Preprint Now Available: Modeling Plasmodium falciparum Diagnostic Test Sensitivity using Machine Learning with Histidine-Rich Protein 2 Variants

Modeling Plasmodium falciparum Diagnostic Test Sensitivity using Machine Learning with Histidine-Rich Protein 2 Variants

Colby T Ford, Gezahegn Alemayehu, Kayla Blackburn, Karen Lopez, Cheikh Cambel Dieng, Eugenia Lo, Lemu Golassa, and Daniel Janies

Malaria, predominantly caused by Plasmodium falciparum, poses one of largest and most durable health threats in the world. Previously, simplistic regression-based models have been created to characterize malaria infections, though these models often only include a couple genetic factors. Specifically, the Baker et al., 2005 model uses two types of particular repeats in histidine-rich protein 2 (PfHRP2) to assert P. falciparum infection, though the efficacy of this model has waned over recent years due to genetic mutations in the parasite.

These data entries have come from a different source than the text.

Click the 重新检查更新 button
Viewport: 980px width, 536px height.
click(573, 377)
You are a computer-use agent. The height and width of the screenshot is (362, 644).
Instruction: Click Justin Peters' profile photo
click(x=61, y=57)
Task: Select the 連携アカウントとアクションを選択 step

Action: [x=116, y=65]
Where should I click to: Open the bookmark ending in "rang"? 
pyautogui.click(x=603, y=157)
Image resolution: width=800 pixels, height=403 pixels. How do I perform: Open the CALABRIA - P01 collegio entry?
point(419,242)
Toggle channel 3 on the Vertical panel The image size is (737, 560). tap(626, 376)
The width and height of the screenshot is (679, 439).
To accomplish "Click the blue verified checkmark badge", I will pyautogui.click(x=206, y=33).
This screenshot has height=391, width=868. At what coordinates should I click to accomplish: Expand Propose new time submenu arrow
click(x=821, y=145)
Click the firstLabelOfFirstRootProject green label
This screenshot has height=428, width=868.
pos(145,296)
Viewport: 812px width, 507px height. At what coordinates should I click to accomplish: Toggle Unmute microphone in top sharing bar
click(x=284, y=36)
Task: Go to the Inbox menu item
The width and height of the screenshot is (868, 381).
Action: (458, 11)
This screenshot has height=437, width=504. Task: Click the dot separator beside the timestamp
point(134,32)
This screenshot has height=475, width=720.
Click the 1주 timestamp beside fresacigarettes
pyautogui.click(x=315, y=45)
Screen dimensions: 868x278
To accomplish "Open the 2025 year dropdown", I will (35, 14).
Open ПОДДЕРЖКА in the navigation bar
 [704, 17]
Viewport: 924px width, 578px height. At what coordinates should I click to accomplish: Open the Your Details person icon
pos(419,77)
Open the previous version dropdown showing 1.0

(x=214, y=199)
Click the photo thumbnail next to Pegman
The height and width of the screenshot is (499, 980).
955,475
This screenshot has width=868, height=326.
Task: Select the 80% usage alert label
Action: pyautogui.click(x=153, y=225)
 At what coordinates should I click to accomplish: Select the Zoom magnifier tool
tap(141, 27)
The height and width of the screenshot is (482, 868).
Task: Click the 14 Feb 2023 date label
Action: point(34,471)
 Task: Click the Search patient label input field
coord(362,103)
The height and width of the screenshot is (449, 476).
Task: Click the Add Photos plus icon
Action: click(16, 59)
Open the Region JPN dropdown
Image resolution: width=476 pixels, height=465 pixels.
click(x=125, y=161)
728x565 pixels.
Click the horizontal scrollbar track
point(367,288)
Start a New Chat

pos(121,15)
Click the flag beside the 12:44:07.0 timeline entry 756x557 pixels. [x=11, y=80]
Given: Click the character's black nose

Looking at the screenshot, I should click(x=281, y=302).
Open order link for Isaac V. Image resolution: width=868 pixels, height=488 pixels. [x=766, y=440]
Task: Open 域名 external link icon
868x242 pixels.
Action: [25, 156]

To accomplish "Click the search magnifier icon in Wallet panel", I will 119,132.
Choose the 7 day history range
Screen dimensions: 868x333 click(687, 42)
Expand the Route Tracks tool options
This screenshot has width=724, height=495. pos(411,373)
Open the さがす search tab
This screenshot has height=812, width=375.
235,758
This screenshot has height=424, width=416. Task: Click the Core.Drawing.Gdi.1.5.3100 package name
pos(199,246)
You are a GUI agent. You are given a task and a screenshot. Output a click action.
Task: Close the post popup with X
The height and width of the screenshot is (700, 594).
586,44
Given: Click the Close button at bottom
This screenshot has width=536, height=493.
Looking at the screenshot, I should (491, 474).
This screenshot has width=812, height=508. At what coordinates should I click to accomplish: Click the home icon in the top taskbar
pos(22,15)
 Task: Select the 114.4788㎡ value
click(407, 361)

In this work, we use a dataset of 406 P. falciparum PfHRP2 genetic sequences collected in Ethiopia and derived a larger set of motif repeat matches for use in generating a series of diagnostic machine learning models. Here we show that the usage of additional and different motif repeats proves effective in predicting infection. Furthermore, we use machine learning model explanability methods to highlight which of the repeat types are most important, thereby suggesting potential targets for future versions of rapid diagnostic tests.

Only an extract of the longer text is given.